Если вы обратите внимание на более широкую интеллектуальную культуру, то сможете довольно точно определить, когда эта культура начала с энтузиазмом поддерживать Израиль — начиная с 1967 года До 1967 года интеллектуальное сообщество скептически относилось к Израилю и мало интересовалось им. А вот тогда все изменилось.
Если вы возьмете в руки вышедшую в 1967 году книгу Нормана Подгорца[59] «Как добиться успеха», напоминающую больше саморекламу, то вряд ли найдете там упоминание об Израиле. В середине 1950-х годов газета Commentary, являющаяся теперь оголтелым экстремистским рупором произраильской пропаганды, была настолько критично настроена по отношению к Израилю, что Американский еврейский комитет основал в противовес ей независимую газету Midstream, выражающую точку зрения правительства Израиля. Возьмите, например, газету Dissent. В газете не любят, когда о ней так говорят, но поддержка ею преступлений Израиля часто просто шокирует. Последний выпуск этой газеты сравнивает вторжение Израиля в Ливан с нашими «злоключениями» в Ираке и выражает сожаление в связи с тем, что «Израилю не удалось достичь своих целей даже ценой больших потерь для себя и для Ливана». И это они называют критикой? Но если вы посмотрите на выпуски этой газеты до 1967 года, в них Израиль почти не упоминается. Люди, писавшие в то время статьи для этой газеты, считали сионизм малоинтересным — возможно, просто националистическим уклоном.

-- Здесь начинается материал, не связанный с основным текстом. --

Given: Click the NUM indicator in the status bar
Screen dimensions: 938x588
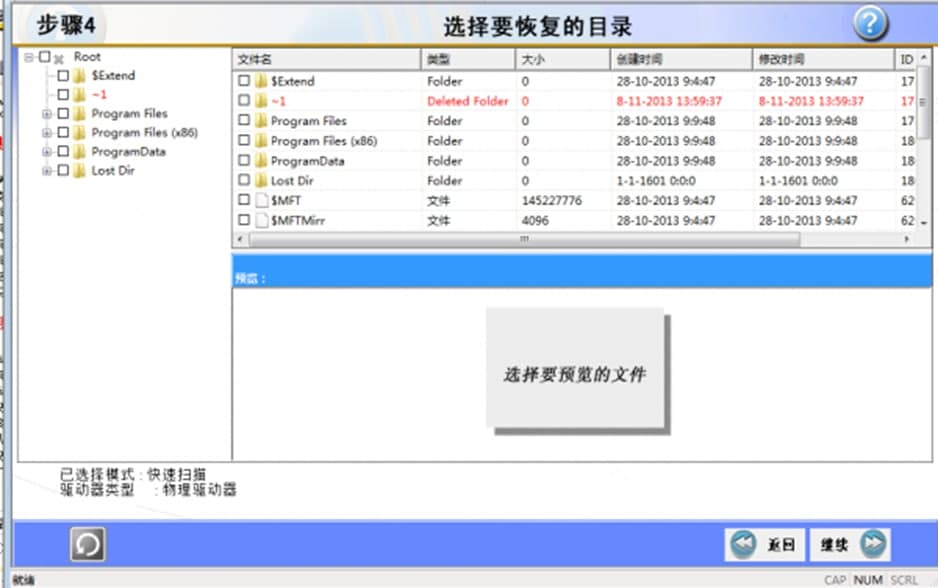Looking at the screenshot, I should coord(868,580).
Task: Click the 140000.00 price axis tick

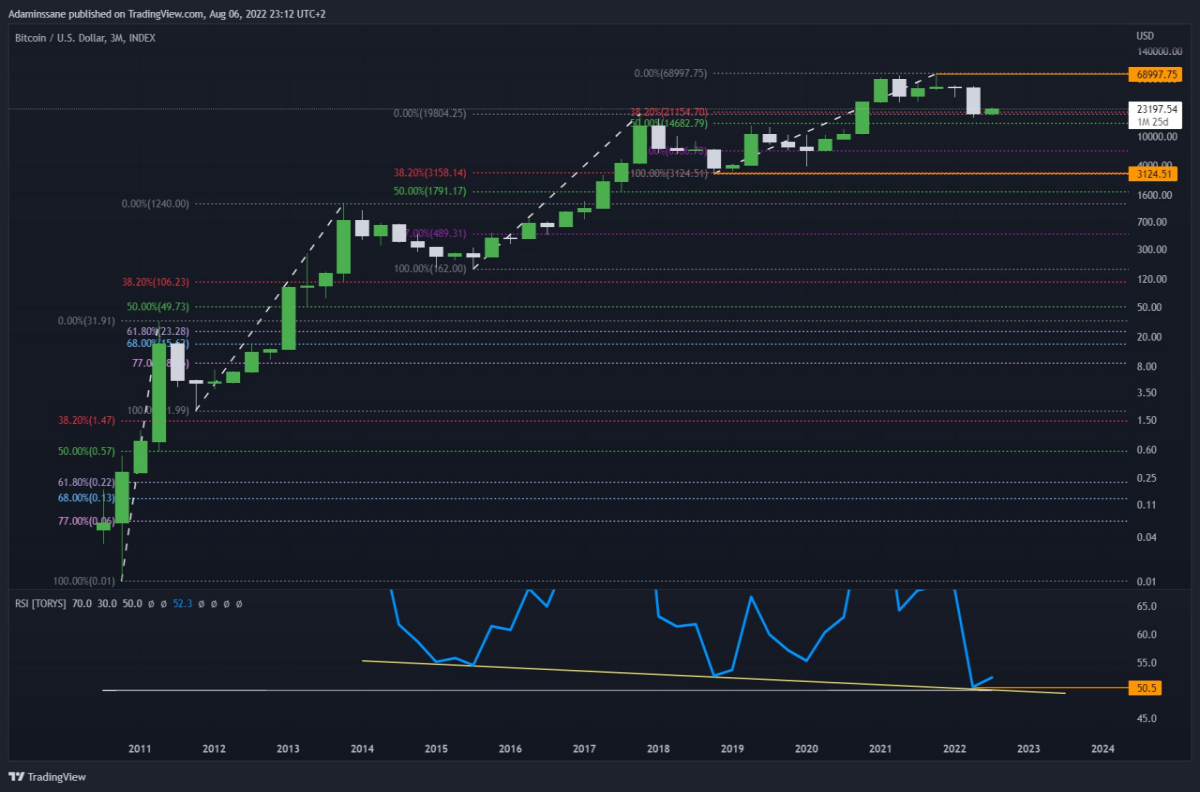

Следовательно, Вы считаете, что после июня 1967 года американская элита стала рассматривать Израиль как военную силу, которую можно использовать на Ближнем Востоке?
С точки зрения правительства США, война 1967 года и ошеломляющий военный успех Израиля существенно подтвердили те предварительные соображения, которые содержались в разведсводках Совета национальной безопасности и других планирующих организаций. «Логическим следствием» противодействия «радикальному арабскому национализму», то есть независимому арабскому национализму, «была бы поддержка Израиля как единственной прозападной силы, оставшейся на Ближнем Востоке» и, следовательно, самой надежной опоры влияния США в этой части мира. Я цитирую документы, написанные в 1958 году, который был очень значимым годом для политики США на Ближнем Востоке. Израиль был единственной страной, принимавшей участие в британско-американских интервенциях в регионе — в частности, в Ливане и Иордании — в попытке не допустить распространения иракского национализма после свержения в 1958 году багдадского правительства, опиравшегося на поддержку Англии[60]. Израиль оказался единственным, кто предложил свою помощь. Он разрешил полеты над своей территорией и предоставлял другие услуги. Это укрепило ранее высказанные предположения о роли Израиля как союзника. Еще в 1948 году Комитет начальников штабов отметил, что Израиль потенциально является наиболее мощной военной силой в регионе после Турции и что он мог бы стать опорой влияния США.
Но 1967 год превратил эти предположения в уверенность. Наиболее ценным оказался тот факт, что поражение потерпел Насер. Насер был символом и центром светского арабского национализма. Правительство США было напугано его действиями. Во-первых, Насер чужими руками вел войну с Саудовской Аравией в Йемене, и поэтому представлял угрозу для саудовской монархии, старейшего и самого ценного союзника США в регионе, откуда поступала нефть.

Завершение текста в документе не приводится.